- May 31 - King Library Opens at 1:00 PM
Our question this week is: While Farrell acknowledges some lingering doubts, he ultimately makes a strong case for the guilt of Holmes and Thurmond. Others, such as author and filmmaker John Murphy disagree. What do you think? Was justice done?
I think that despite the "lingering doubts" Farrell discusses in his final chapter, he does present sufficient evidence that Holmes and Thurmond were both involved in the kidnapping. But as to the question, "Was justice done?," I don't think so. In particular, Mrs. Silveria and her daughter's sighting of five men transferring a captive and meeting with others along with the newspaper reports that a third man met with them on the mostly deserted White Oaks Road trouble me. Were there other conspirators who went free? More importantly, I don't think that anyone can assert that justice was done in any case where there is an absence of due process and and trial by jury that our Constitution guarantees. The actions taken that November night so long ago were certainly swift, but they did not necessarily result in justice being done.

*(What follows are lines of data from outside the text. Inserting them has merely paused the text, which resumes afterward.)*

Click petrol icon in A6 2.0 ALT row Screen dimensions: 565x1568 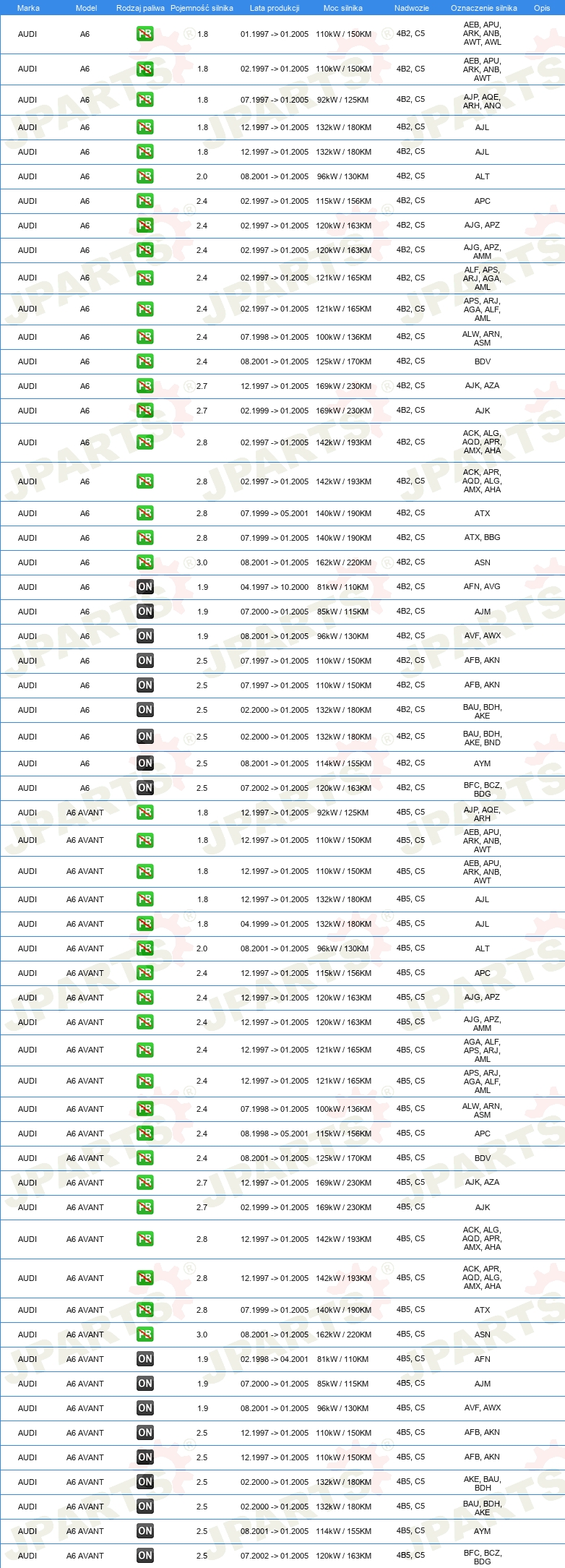click(x=145, y=176)
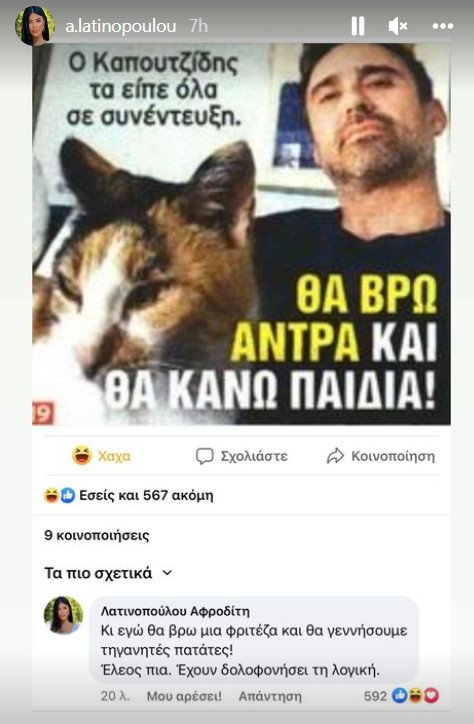Pause the story playback
The width and height of the screenshot is (474, 724).
click(358, 26)
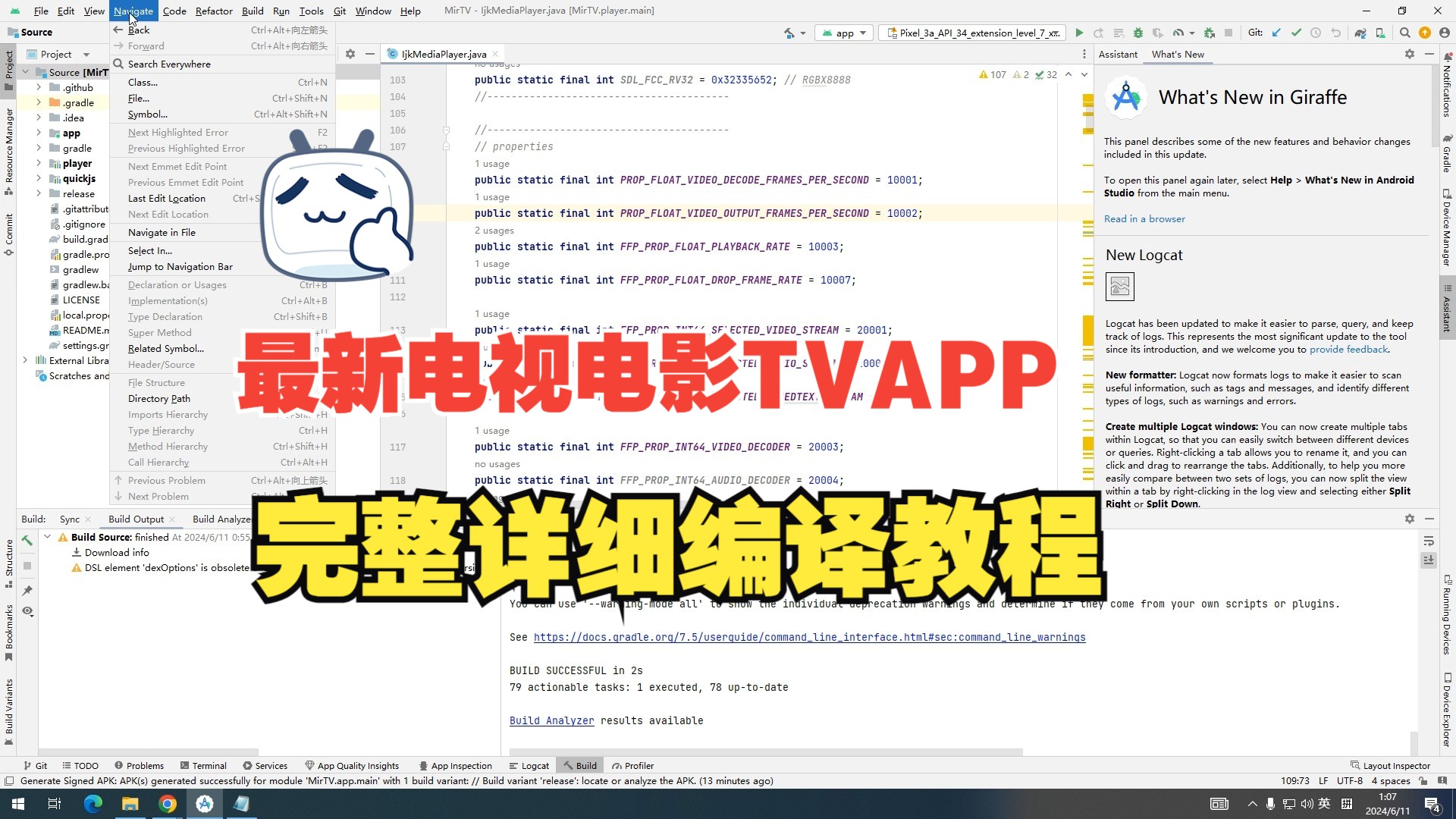1456x819 pixels.
Task: Open the Build Analyzer results link
Action: 552,720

This week we continue our discussion of Swift Justice by Harry Farrell which details the 1933 kidnapping of San Jose retail heir Brook Hart and the ultimate lynching of his accused abductors. Each week, we'll put forth a different question to prompt reflection on the book and its ideas. We hope you will participate in the discussion by contributing your comments.
Our question this week is: From the time Brooke Hart was snatched off the street until Jack Holmes and Harold Thurmond were lynched, do you think the fates of these three men were sealed? Could different choices have potentially changed their outcomes?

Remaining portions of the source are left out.